There is growing concern regarding the abuse of drugs among Baby Boomers, people born between 1946 and 1964. Facing challenges with aging, officials say that the number of Baby Boomers turning to drugs to cope has led to a rise in overdoses, The Wall Street Journal reports.
Historically, this generation is well known for its experimentation with illicit substances in the 1960’s and ‘70’s, using drugs at the highest rates of any generation, according to the article. Now, living in a time of rampant prescription opioid abuse and widespread availability to medical marijuana, Baby Boomers are, in a sense, returning to their roots.
“Generally, we thought of older individuals as not having a risk for drug abuse and drug addiction,” said Dr. Wilson Compton, Deputy Director of the National Institute on Drug Abuse. “As the baby boomers have aged and brought their habits with them into middle age, and now into older adult groups, we are seeing marked increases in overdose deaths.”

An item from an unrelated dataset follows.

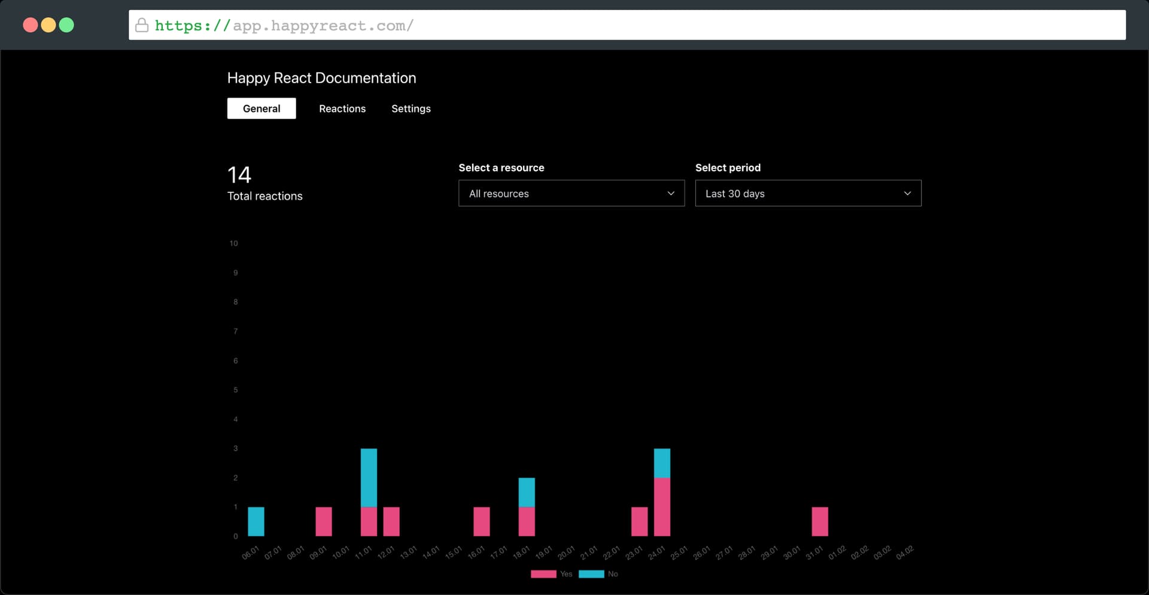The width and height of the screenshot is (1149, 595).
Task: Open the Select period dropdown
Action: click(807, 193)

The Substance Abuse and Mental Health Services Administration (SAMHSA) found that Baby Boomers use marijuana more than any other drug. While marijuana is relatively benign, many in this age group are abusing pain medication and anti-anxiety drugs, which at times results in overdoses. In 2013, the Centers for Disease Control and Prevention (CDC) found that more than 12,000 baby boomers lost their lives as the result of accidental drug overdoses, according to the article.

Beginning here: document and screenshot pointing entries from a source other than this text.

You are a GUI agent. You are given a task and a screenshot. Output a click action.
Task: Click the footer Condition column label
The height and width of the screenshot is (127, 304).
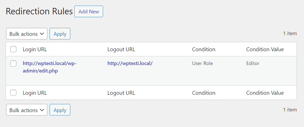pyautogui.click(x=204, y=93)
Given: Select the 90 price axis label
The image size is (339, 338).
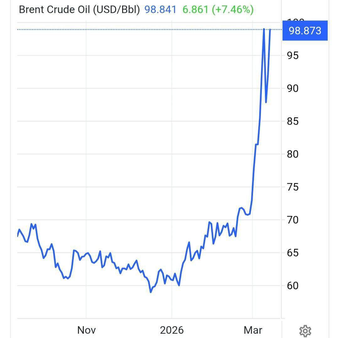Looking at the screenshot, I should click(293, 88).
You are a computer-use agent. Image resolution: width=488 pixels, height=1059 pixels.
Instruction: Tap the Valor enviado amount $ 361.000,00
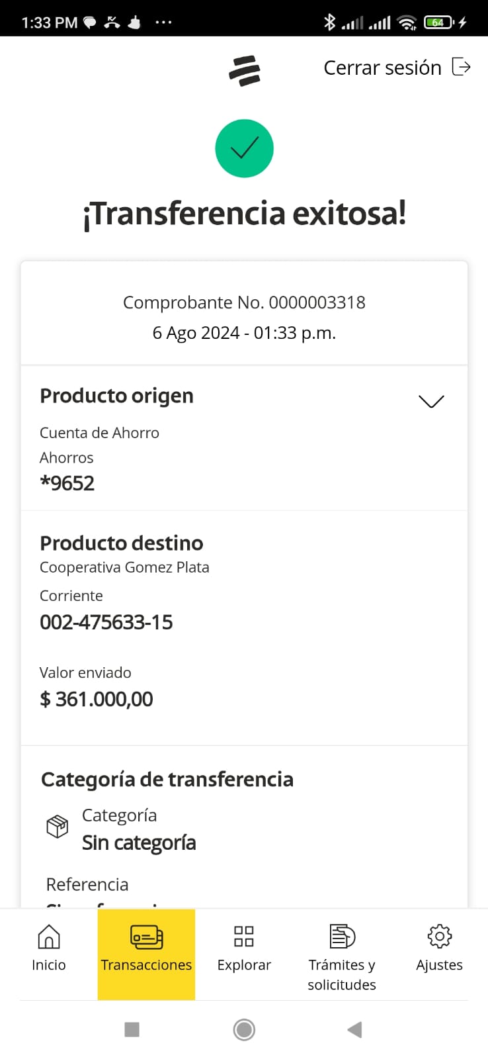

Between 1997 and 2012, while drug arrest rates fell with most younger age groups, arrest rates did not fall for late middle-aged adults. Marijuana and painkiller use is not the only concern, more than a third of hospital admissions for drug use among baby boomers were due to heroin, and more than 20 percent was for crack.
By 2020, researchers calculate that more than 5.7million over 50s will be treated for substance abuse.